## Supplied passage
○ ○ ○ ○ ○
Modules
Generators
Generators serves for generating synthetic either real data for simulation process.
All of the generators are derived from GeneratorBase
base class and to implement
your own generator you must inherit from it. Basicly, the generator fits from a provided
dataset (in case of real generator it just remembers it), than it creates a population to
sample from with a number of rows by calling the generate()
method and samples from
this those population with sample()
method. Note, that sample()
takes the fraction
of population size.
If a user is interested in using multiple generators at ones (e.g. modelling multiple groups
of users or mixing results from different generating models) that it will be useful to look
at CompositeGenerator
which can handle a list of generators has a proportion mixing parameter
which controls the weights of particular generators at sampling and generating time.
- class sim4rec.modules.GeneratorBase(label: str, seed: int | None = None)
Base class for data generators
- Parameters:
label – Generator string label
seed – Fixes seed sequence to use during multiple generator calls, defaults to None
- fit(df: DataFrame)
Fits generator on passed dataframe
- Parameters:
df – Source dataframe to fit on
- abstract generate(num_samples: int)
Generates num_samples from fitted model or saved dataframe
- Parameters:
num_samples – Number of samples to generate
- sample(sample_frac: float) DataFrame
Samples a fraction of rows from a dataframe, generated with generate() call
- Parameters:
sample_frac – Fraction of rows
- Returns:
Sampled dataframe
- class sim4rec.modules.RealDataGenerator(label: str, seed: int | None = None)
Real data generator, which can sample from existing dataframe
Base class for data generators
- Parameters:
label – Generator string label
seed – Fixes seed sequence to use during multiple generator calls, defaults to None
- fit(df: DataFrame) None
- Parameters:
df – Dataframe for generation and sampling
- generate(num_samples: int) DataFrame
Generates a number of samples from fitted dataframe and keeps it for sampling
- Parameters:
num_samples – Number of samples to generate
- Returns:
Generated dataframe
- class sim4rec.modules.SDVDataGenerator(label: str, id_column_name: str, model_name: str = 'gaussiancopula', parallelization_level: int = 1, device_name: str = 'cpu', seed: int | None = None)
○ ○ ○ ○ ○
## Records shown
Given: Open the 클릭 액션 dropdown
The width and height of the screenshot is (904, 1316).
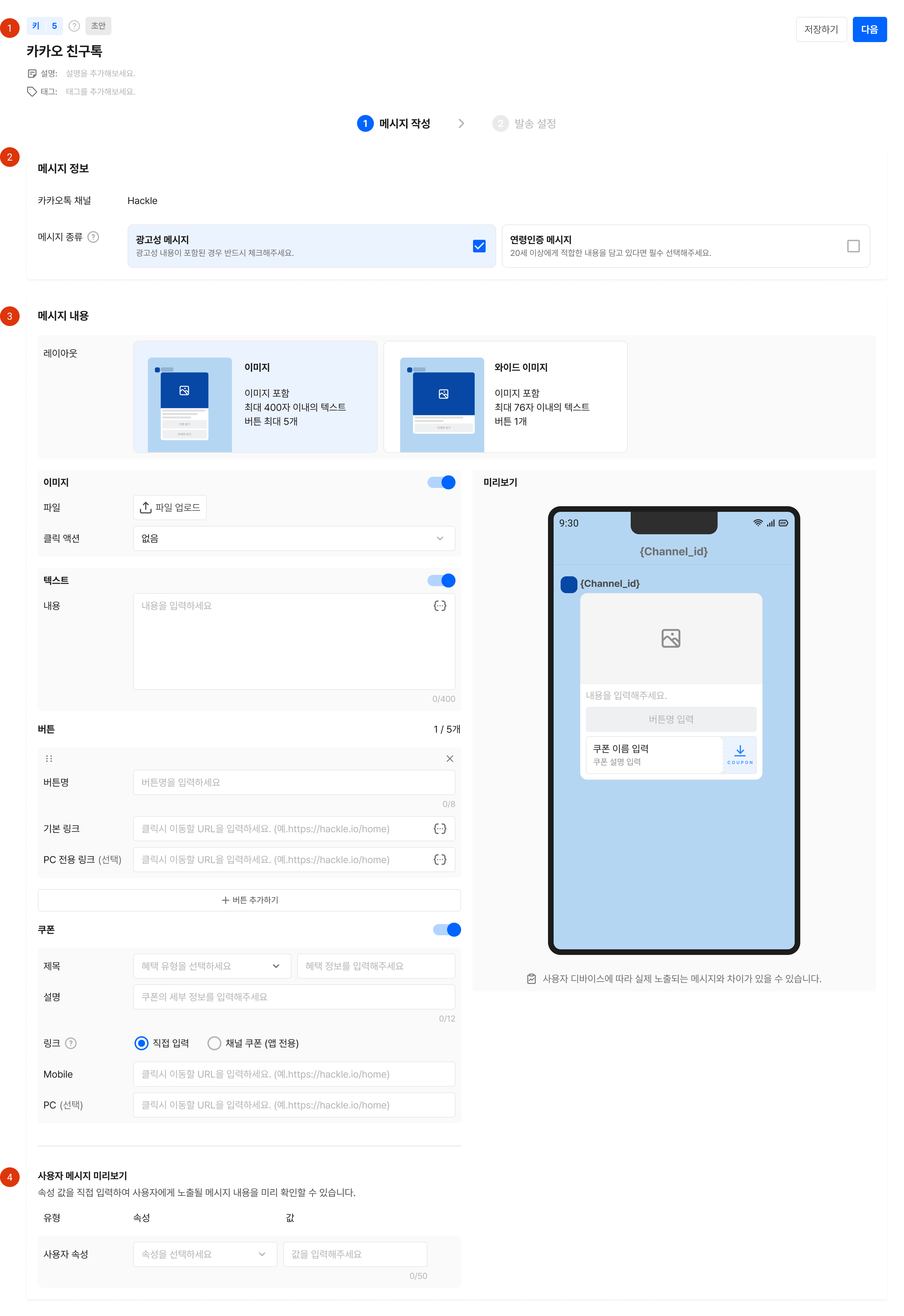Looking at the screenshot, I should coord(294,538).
○ ○ ○ ○ ○
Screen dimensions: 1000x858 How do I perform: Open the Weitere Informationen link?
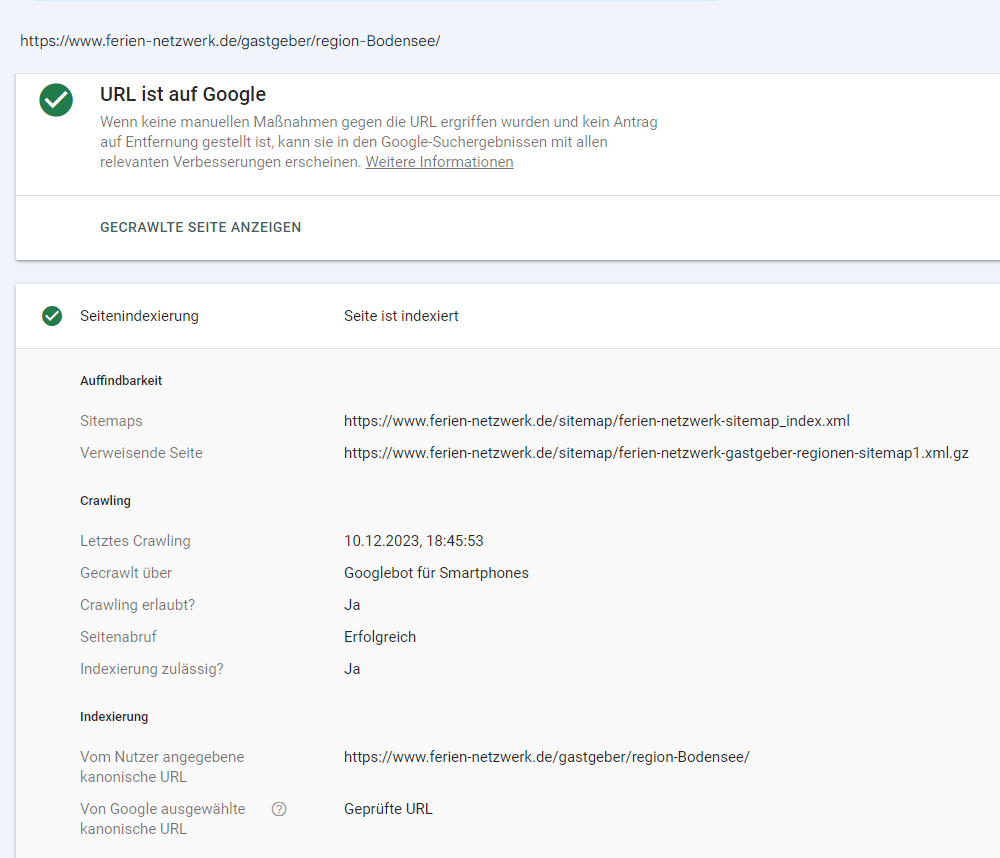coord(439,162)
○ ○ ○ ○ ○
## Challenge A
Rewrite the section of the generator documentation starting at "All of the generators" and ending at "of population size.", replacing "population" with "pool".
## Challenge B
Output as a JSON list of strings the lines of the listing starting at the line containing "Screen dimensions: 1000x858" and ending at the line containing "coord(439,162)", one string per line with blank lines omitted. Exclude the pictures from the output.

## Final result A
All of the generators are derived from GeneratorBase
base class and to implement
your own generator you must inherit from it. Basicly, the generator fits from a provided
dataset (in case of real generator it just remembers it), than it creates a pool to
sample from with a number of rows by calling the generate()
method and samples from
this those pool with sample()
method. Note, that sample()
takes the fraction
of pool size.

## Final result B
[
  "Screen dimensions: 1000x858 How do I perform: Open the Weitere Informationen link?",
  "coord(439,162)"
]